For this recipe, you’ll need the following ingredients:

15-20 medium-sized, ripe lemons
3-4 pounds of white granulated sugar
1 packet of wine yeast
1 teaspoon of yeast nutrient
Optional: 1 cup of raisins or a handful of fresh herbs or spices

You’ll also need the following equipment:

A fermenting vessel, such as a glass carboy or a food-grade plastic bucket
An airlock
A siphon for racking
Sterilizing solution
A large pot
Wine bottles with corks or screw caps

Step 1: Preparing the Ingredients

Start by washing your lemons thoroughly. Cut them in half and squeeze the juice out, taking care to avoid including the pith which can introduce a bitter flavor. Once you’ve collected all your juice, you should also zest about 5 lemons, avoiding the white pith as you do so.

Step 2: Making the Sugar Syrup

In your large pot, combine 2 pounds of your sugar with 1 gallon of water. Heat this mixture over medium heat, stirring occasionally until the sugar is completely dissolved. Once it is, remove the pot from the heat and let it cool down.

Step 3: Starting the Fermentation Process

Once your sugar syrup has cooled, pour it into your fermentation vessel. Add the lemon juice, lemon zest, and the remaining sugar, then stir until the sugar is dissolved. At this point, if you’re using raisins or any herbs/spices for added flavor, you can also add these to your fermentation vessel.

Next, sprinkle your wine yeast and yeast nutrient over the mixture in your fermentation vessel. Stir everything together well, then seal your vessel with the airlock.

Step 4: Primary Fermentation

Keep your fermenting lemon wine in a cool, dark place for about a week.
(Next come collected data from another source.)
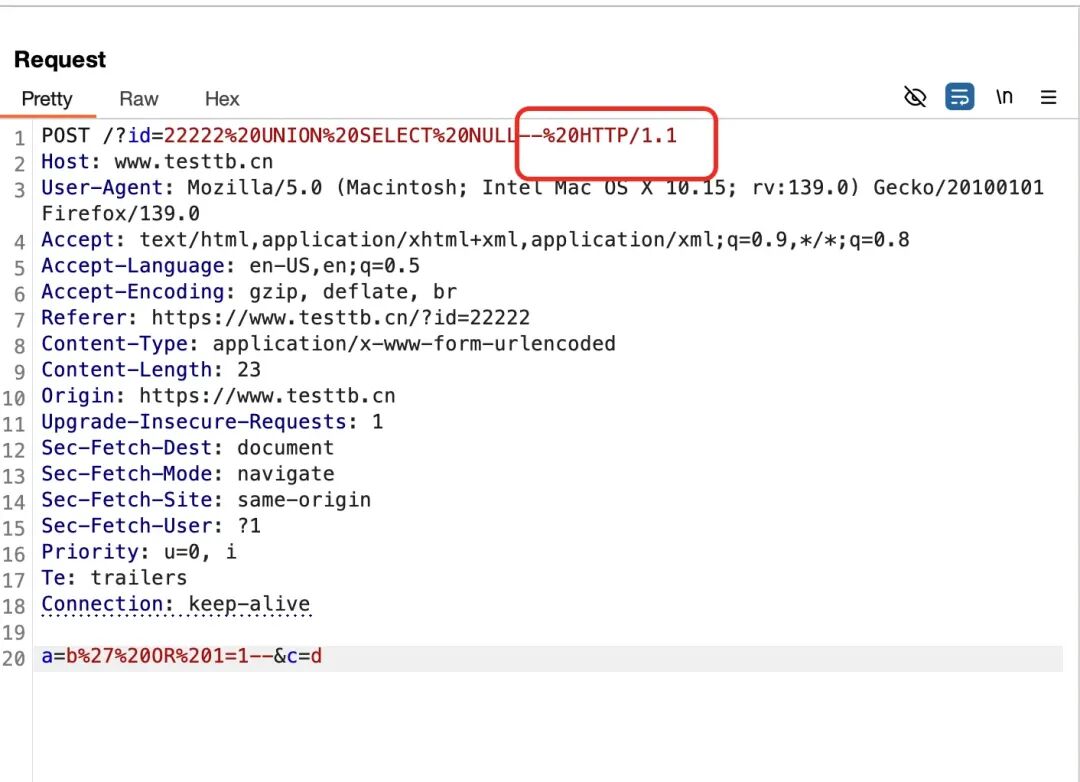
Task: Click the Connection: keep-alive header line
Action: coord(176,604)
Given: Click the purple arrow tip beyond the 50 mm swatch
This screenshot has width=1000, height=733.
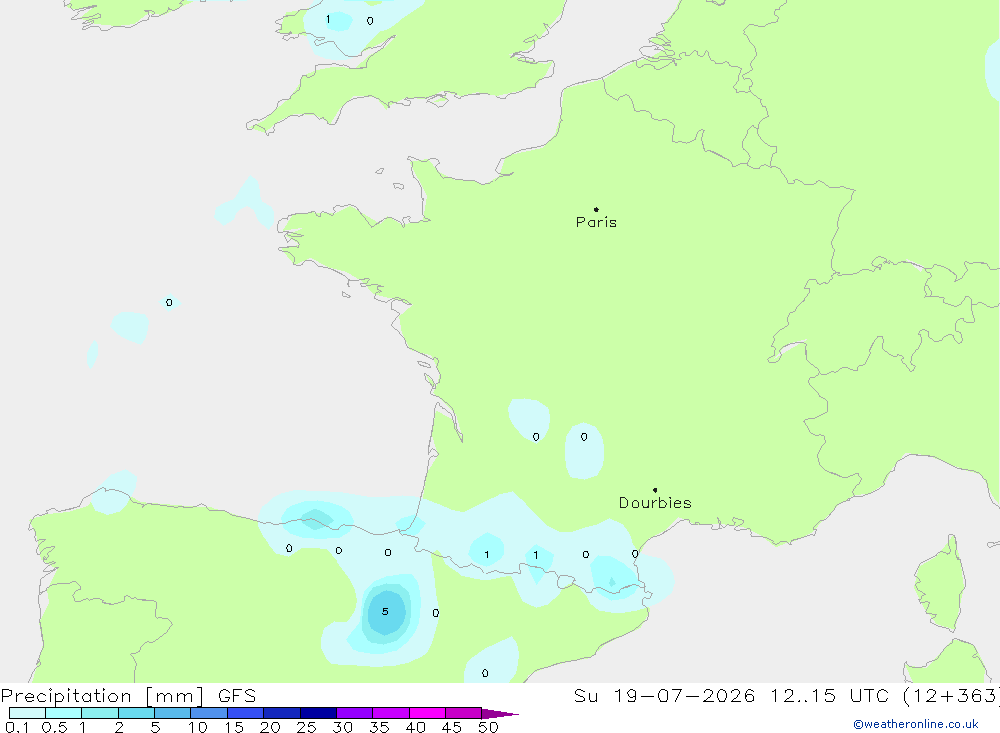Looking at the screenshot, I should click(500, 713).
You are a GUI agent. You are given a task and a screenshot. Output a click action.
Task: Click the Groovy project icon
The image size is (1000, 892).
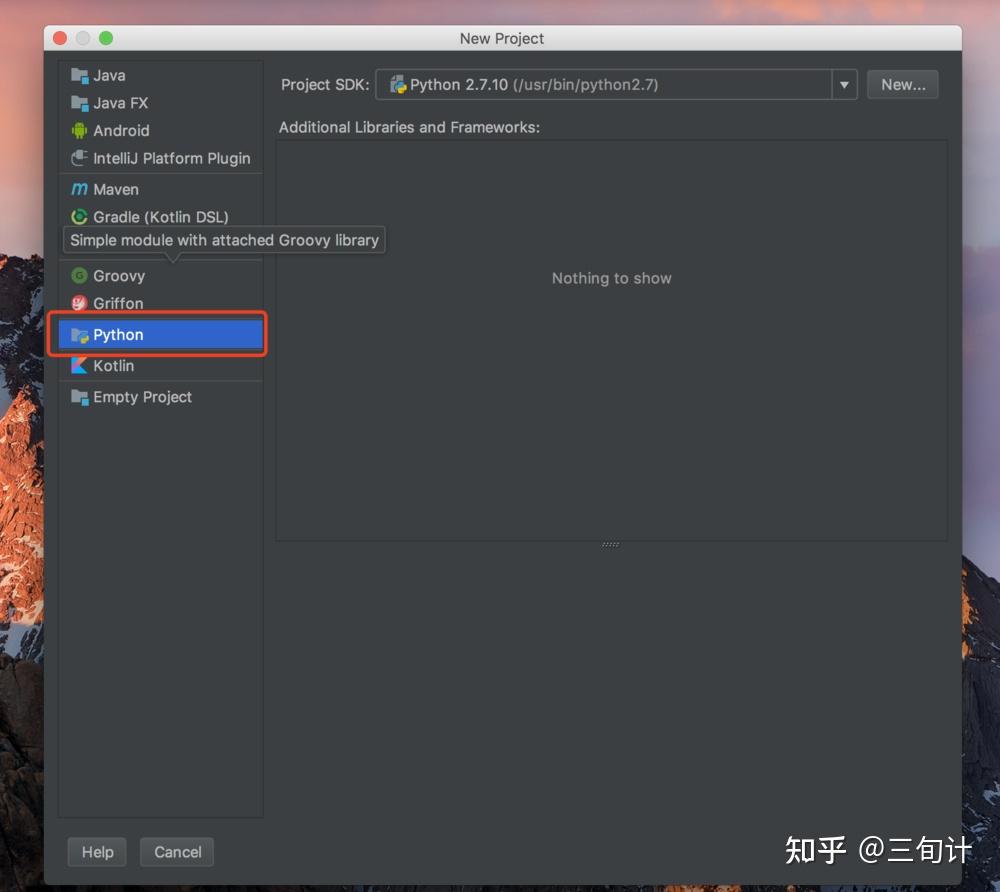79,275
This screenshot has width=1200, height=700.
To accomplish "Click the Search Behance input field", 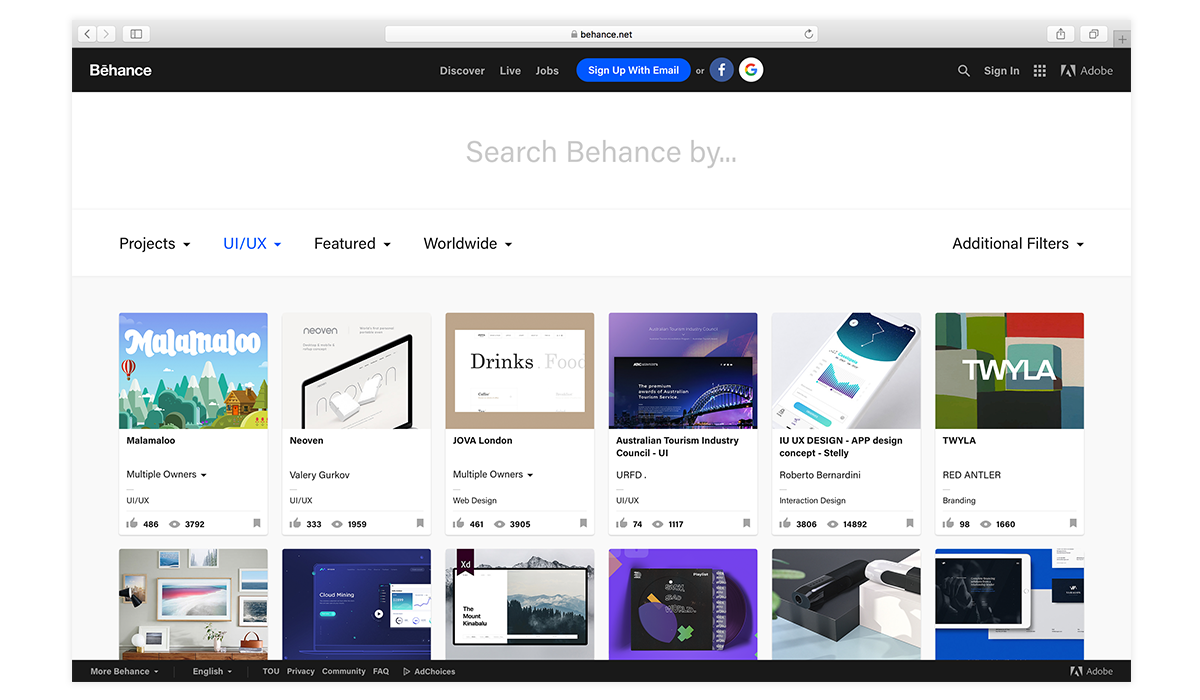I will coord(601,152).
During this time, the yeast will convert the sugars in your mixture into alcohol, starting the fermentation process.

Step 5: Racking and Secondary Fermentation

After a week, you’ll notice a layer of sediment at the bottom of your fermentation vessel. This is dead yeast and other solids, and it’s time for these to be removed. Using your siphon, transfer your wine into a clean vessel, leaving the sediment behind. This process is known as “racking”.

Once your wine has been transferred, reseal your vessel with the airlock and return it to your cool, dark place. Leave it to continue fermenting for about six more weeks.

Step 6: Clarification and Bottling

After the secondary fermentation, you’ll need to rack your wine once more. After racking, let your wine sit for several more weeks to allow it to clear. Once the wine is clear, you can siphon it into your sterilized wine bottles and seal them with corks or screw caps.

Your homemade lemon wine is now ready for aging and eventual enjoyment. Store your bottled wine in a cool, dark place for at least six months before opening to allow the flavors to mature and mellow. When you’re ready to serve, remember that lemon wine is best enjoyed chilled.

Ingredients and Equipment


You’ll need about 15-20 medium-sized, ripe lemons. Fresh, organic lemons are ideal as they are free from pesticides and wax coatings that can affect the fermentation process and the final flavor of the wine.

Sugar and Honey

Approximately 3-4 pounds of white granulated sugar is required to balance the acidity of the lemons and provide food for the yeast. You may also substitute part of the sugar with honey for a different flavor profile.

Yeast and Nutrients

You’ll need a packet of wine yeast, which is specially designed to ferment in the acidic environment created by the lemon juice. In addition, a teaspoon of yeast nutrient will ensure a healthy fermentation process.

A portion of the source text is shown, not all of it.